Task prompt:
Starting at the top of the entries below, set down every line exactly, please, until you reach the line with "[Перейти до сторінки 1] (67, 653)", which is included too.

Stored items

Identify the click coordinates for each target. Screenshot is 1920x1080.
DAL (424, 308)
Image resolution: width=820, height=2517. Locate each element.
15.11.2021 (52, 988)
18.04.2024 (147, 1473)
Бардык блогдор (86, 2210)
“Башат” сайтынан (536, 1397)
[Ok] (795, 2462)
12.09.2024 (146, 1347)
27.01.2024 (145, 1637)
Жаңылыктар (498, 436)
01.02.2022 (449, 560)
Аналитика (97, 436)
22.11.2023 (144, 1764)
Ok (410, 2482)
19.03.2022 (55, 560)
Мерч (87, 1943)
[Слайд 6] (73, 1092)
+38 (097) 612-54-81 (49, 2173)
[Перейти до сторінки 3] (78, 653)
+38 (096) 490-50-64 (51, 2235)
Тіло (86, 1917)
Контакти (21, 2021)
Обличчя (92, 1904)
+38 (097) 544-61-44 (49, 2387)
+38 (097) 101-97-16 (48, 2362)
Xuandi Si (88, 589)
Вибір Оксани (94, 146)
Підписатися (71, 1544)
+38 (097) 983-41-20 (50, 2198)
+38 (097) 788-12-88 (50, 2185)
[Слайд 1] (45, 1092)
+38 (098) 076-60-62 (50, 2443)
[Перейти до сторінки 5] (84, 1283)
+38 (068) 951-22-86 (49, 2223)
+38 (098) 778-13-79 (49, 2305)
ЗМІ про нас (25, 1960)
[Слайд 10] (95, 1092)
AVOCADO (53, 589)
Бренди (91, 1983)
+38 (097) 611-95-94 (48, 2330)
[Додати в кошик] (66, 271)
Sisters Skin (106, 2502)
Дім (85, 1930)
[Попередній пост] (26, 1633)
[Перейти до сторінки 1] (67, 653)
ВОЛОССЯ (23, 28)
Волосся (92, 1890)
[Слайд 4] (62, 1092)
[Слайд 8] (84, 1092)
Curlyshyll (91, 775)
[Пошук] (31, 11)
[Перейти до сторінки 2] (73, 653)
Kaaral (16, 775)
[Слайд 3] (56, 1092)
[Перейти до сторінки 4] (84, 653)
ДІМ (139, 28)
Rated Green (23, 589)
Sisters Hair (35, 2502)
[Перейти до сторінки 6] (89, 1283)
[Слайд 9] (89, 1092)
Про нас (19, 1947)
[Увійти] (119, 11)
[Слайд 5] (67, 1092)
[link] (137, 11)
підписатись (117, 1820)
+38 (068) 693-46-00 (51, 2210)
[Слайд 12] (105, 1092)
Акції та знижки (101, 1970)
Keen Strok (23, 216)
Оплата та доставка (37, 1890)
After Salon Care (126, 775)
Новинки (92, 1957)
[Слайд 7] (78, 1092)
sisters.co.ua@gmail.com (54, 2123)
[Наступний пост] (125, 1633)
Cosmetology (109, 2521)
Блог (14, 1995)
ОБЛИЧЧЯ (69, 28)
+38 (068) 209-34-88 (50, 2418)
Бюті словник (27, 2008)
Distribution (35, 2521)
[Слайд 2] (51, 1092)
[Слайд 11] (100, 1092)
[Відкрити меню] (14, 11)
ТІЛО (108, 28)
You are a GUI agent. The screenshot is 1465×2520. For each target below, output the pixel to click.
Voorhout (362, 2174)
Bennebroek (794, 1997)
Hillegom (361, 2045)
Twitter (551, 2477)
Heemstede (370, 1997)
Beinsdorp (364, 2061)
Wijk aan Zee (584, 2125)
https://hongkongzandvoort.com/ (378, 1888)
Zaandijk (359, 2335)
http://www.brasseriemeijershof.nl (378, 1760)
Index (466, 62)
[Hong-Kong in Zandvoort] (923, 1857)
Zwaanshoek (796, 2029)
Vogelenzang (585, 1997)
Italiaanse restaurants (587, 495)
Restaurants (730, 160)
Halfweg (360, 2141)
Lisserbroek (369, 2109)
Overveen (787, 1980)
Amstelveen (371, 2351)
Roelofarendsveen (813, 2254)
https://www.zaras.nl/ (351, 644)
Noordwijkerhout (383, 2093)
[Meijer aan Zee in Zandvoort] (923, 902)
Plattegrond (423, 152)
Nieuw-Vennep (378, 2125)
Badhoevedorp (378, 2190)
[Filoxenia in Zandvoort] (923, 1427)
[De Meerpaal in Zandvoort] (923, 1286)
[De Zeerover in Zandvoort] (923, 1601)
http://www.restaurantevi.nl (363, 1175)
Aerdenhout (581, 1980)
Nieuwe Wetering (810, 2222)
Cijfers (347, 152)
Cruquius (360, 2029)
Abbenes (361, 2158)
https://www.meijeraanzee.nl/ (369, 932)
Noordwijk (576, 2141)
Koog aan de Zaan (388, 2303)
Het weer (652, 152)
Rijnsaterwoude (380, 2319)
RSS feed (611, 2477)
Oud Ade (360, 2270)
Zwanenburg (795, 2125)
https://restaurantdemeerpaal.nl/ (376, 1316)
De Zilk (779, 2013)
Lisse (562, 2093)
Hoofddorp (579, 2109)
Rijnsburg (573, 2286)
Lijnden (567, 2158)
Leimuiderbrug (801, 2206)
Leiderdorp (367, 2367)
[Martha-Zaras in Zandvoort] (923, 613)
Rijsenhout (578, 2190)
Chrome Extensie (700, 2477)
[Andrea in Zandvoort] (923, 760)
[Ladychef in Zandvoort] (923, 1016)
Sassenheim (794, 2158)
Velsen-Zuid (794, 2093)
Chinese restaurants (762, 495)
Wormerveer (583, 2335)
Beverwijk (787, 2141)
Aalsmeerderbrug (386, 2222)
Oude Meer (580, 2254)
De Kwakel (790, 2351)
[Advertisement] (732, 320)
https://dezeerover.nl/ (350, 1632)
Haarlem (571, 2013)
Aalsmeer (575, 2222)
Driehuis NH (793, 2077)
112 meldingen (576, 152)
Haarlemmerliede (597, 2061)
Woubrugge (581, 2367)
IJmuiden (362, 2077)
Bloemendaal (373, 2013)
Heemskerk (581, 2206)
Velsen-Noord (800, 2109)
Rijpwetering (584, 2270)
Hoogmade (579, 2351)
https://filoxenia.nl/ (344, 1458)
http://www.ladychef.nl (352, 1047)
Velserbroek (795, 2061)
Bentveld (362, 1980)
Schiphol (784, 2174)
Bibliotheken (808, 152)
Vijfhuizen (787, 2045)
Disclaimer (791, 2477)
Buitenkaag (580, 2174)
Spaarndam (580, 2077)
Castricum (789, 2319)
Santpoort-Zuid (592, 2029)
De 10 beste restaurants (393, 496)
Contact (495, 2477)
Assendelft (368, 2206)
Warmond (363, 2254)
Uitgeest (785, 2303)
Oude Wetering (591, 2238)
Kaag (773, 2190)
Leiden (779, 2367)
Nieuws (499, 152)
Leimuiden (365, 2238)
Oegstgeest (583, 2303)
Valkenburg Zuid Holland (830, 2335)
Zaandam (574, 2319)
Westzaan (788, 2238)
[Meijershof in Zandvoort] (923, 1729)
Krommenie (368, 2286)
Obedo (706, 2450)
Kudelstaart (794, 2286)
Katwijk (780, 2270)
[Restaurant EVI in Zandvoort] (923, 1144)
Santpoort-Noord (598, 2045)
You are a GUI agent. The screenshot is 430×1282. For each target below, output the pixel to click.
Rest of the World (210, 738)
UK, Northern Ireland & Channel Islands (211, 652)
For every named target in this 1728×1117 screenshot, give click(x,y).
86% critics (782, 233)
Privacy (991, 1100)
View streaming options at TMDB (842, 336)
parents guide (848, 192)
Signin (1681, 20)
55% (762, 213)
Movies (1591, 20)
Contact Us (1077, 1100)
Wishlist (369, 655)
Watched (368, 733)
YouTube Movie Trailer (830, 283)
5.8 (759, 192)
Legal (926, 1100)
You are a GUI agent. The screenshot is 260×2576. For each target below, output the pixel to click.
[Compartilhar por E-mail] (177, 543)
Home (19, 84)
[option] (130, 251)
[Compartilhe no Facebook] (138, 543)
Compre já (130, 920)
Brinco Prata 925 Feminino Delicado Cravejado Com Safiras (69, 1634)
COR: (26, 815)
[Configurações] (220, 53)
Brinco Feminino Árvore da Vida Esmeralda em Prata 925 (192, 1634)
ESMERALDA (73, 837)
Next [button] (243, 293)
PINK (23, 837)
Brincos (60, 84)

Written response:
Identify the click coordinates for each target. Screenshot is 1920x1080.
DAL (424, 308)
Image resolution: width=820, height=2517. Locate each element.
15.11.2021 (52, 988)
18.04.2024 (147, 1473)
Бардык блогдор (86, 2210)
“Башат” сайтынан (536, 1397)
[Ok] (795, 2462)
12.09.2024 (146, 1347)
27.01.2024 (145, 1637)
Жаңылыктар (498, 436)
01.02.2022 (449, 560)
Аналитика (97, 436)
22.11.2023 (144, 1764)
Ok (410, 2482)
19.03.2022 (55, 560)
Мерч (87, 1943)
[Слайд 6] (73, 1092)
+38 (097) 612-54-81 (49, 2173)
[Перейти до сторінки 3] (78, 653)
+38 (096) 490-50-64 (51, 2235)
Тіло (86, 1917)
Контакти (21, 2021)
Обличчя (92, 1904)
+38 (097) 544-61-44 (49, 2387)
+38 (097) 101-97-16 (48, 2362)
Xuandi Si (88, 589)
Вибір Оксани (94, 146)
Підписатися (71, 1544)
+38 (097) 983-41-20 (50, 2198)
+38 (097) 788-12-88 (50, 2185)
[Слайд 1] (45, 1092)
+38 (098) 076-60-62 (50, 2443)
[Перейти до сторінки 5] (84, 1283)
+38 (068) 951-22-86 (49, 2223)
+38 (098) 778-13-79 (49, 2305)
ЗМІ про нас (25, 1960)
[Слайд 10] (95, 1092)
AVOCADO (53, 589)
Бренди (91, 1983)
+38 (097) 611-95-94 (48, 2330)
[Додати в кошик] (66, 271)
Sisters Skin (106, 2502)
Дім (85, 1930)
[Попередній пост] (26, 1633)
[Перейти до сторінки 1] (67, 653)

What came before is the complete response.